Inanna Returns: Chapter XVII Descent
I went to my friends, Matali and Tara, and told them that I desired to return to the Old Serpent Woman. Tara led me to her caverns. The Old Serpent Woman did not seem surprised to see me, and though she spoke no words, I understood that I must go alone on a journey.
The wise lady led me down a long dark tunnel, and at its end I saw a transparent oval, like a womb surrounded by a translucent shell of soft flowing light. I stepped inside and sat down for what seemed like an eternity. Nothing happened. I began to perform austerities, disciplines to raise my frequencies through focus. I breathed. I created tapas, divine heat. I fasted. I stood motionless on one toe for 2,000 years. I prostrated myself. I wept. My soul poured itself out into that oval as silence pressed itself in on me.
Yet nothing happened. I looked at my life as Inanna. Everything I had ever been or done moved across the Eye of my Mind. The longing for truth and understanding overwhelmed my very being, and my lovely body heaved and shook in sobbing and despair. At last, I gave up despair and lost myself in the heat of fire, as I sacrificed my pride and no longer knew who I was. The ‘I’ of Inanna faded away.
As all identity fell from my being like the tears from my eyes, a light began to form in front of me. Slowly, this light became the most exquisitely beautiful being I have ever seen. It was neither man nor woman, but its form was human. It was made up of myriads of tiny lights, cascading shooting, moving constantly in ever-changing subtle colors. The face was a face of a thousand beings, and it radiated all I could hope to be: love, grace, wisdom, and qualities that have no words to describe them.
“What is your name?” I asked. Answering me, the Being spoke thus: “I have many names from a multitude of experiences and states of being, but my true spirit wherein my soul resides is only a light frequency, not a name. I am that which cannot be named. If you seek to name me, say I am Altair from Alcyone, Star from Star. I am that which you have always been.
“Your longing for truth has brought me here. These are the moments of your awakening. Treasure them. Your unfoldment is taking place now within this timescape. You are a response system. I interface with you. I have been aligning your circuitry for better reception. Attune to me.
“Remember, beloved. Remember your true Home. When Time began for you, you were a pure white light. Now you have many colors, many nuances, many experiences. You float through a Sea of Timelessness, pulsating Beauty. I love you greatly.”
I felt my body being caressed by a warm soft gentle breeze. The immense Love from this being wrapped itself around me, healing me and drying my tears. I felt lighter and waves of sheer joy ran through me.
The Being spoke again:
“I love you, Inanna.
I rejoiced at your accomplishments, at your courage.
I wept when you wept.
I sought wisdom in your beauty.
I held you in your darkest hours.
I was never separate from you.
I allowed you to move in the ways you chose in order to bring me experience.

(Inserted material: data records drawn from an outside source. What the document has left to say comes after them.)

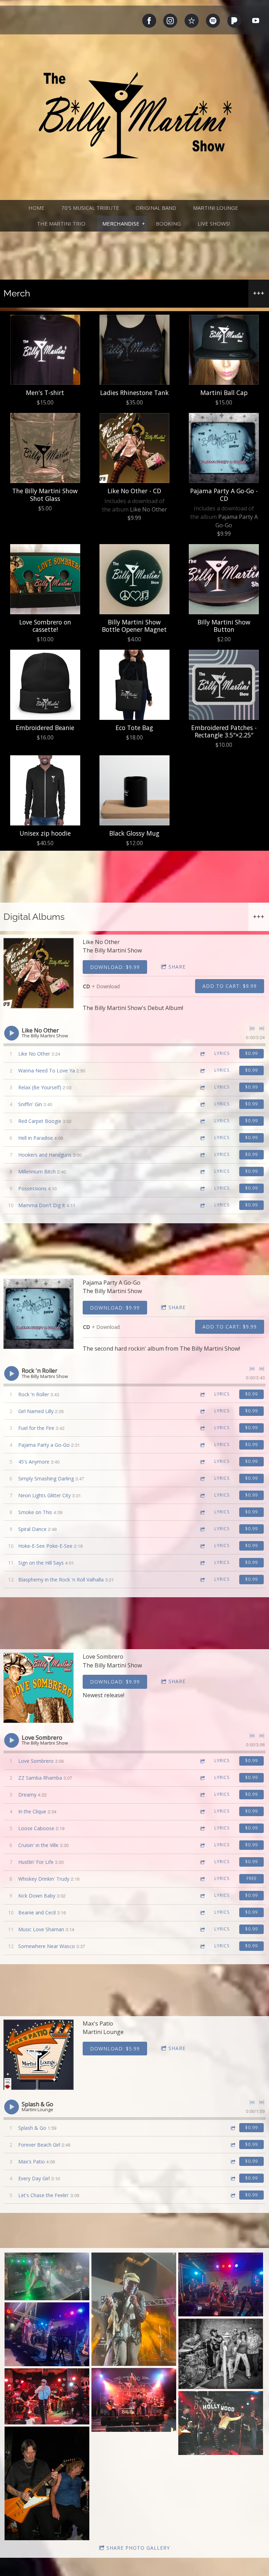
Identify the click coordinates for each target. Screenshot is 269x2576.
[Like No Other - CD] (134, 448)
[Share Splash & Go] (232, 2127)
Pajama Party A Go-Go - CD (224, 494)
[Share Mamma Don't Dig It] (202, 1205)
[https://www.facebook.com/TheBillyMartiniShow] (149, 21)
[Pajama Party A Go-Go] (39, 1314)
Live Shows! (214, 223)
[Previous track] (252, 1028)
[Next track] (261, 1028)
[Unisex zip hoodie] (45, 790)
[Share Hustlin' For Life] (202, 1862)
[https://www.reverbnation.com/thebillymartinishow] (192, 21)
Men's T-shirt (45, 392)
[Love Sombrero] (39, 1688)
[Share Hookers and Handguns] (202, 1154)
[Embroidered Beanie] (45, 685)
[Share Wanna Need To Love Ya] (202, 1070)
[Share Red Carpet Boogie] (202, 1121)
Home (36, 207)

Would any being do less for its child, its creation?
In the sweetness of our coming together, I open myself to you.
I hasten to you to fill myself in you and of you.

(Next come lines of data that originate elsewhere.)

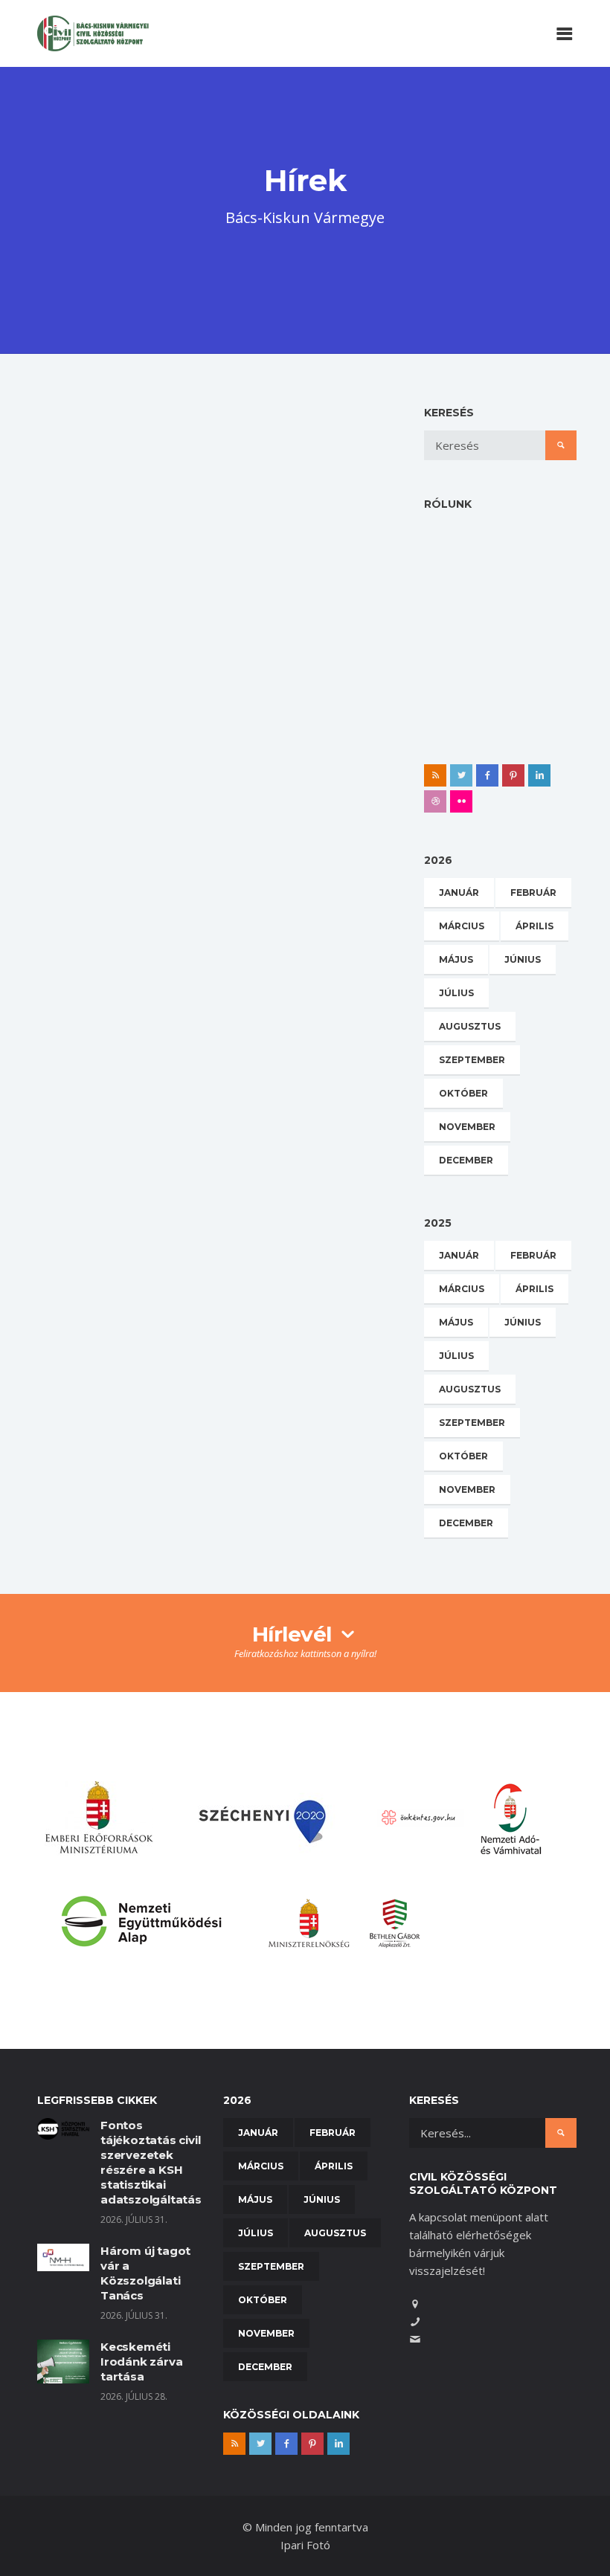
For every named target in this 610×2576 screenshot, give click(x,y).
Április (534, 926)
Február (533, 892)
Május (456, 959)
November (467, 1126)
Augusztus (470, 1026)
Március (461, 926)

You are my creation and I have longed for your Return.
Not demanding, you turn to me,
Gently, as the flowers following the sun.
Your being creates a space for me to fill.
Oh, My Beloved!
United we are!
From all the pathways and trails,
Through the long and lonely corridors of Time,
As the streams of the Earth,
As the blood flowing in your veins,
We meet in the Heart.
There to burn in the Fires of Our Becoming.”
It was so! I was on fire! My entire being was burning with Love and I experienced an ecstasy I had never before imagined. In silence, the Being conveyed to my mind an understanding. Love welled up inside me with an indescribable force of passion. In my heart I knew what I would do. The heat of fire forever changed me.
I saw my future. I would descend into human form, become human, and attempt to activate the divine gene in my selves. I would separate myself in varying portions and take many incarnations. I would dare to make myself vulnerable and be born into human flesh. I chose a wide variety of experiences through particular bloodlines. Even though I would descend into Earth time, I knew this Being of Light would always be with me, and I would never be truly alone again.
I became many. I experienced life as a man and as a woman. I walked the same roads humans have walked. I felt what they have felt, the same hope and despair. I held a child in my arms; I was a child with no mother. I slaughtered many men and loved many. I wondered bitterly, what did it matter? What did anything matter?
Praying for help, I sat on the cold ground and gazed longingly up at the stars. I tried to Remember.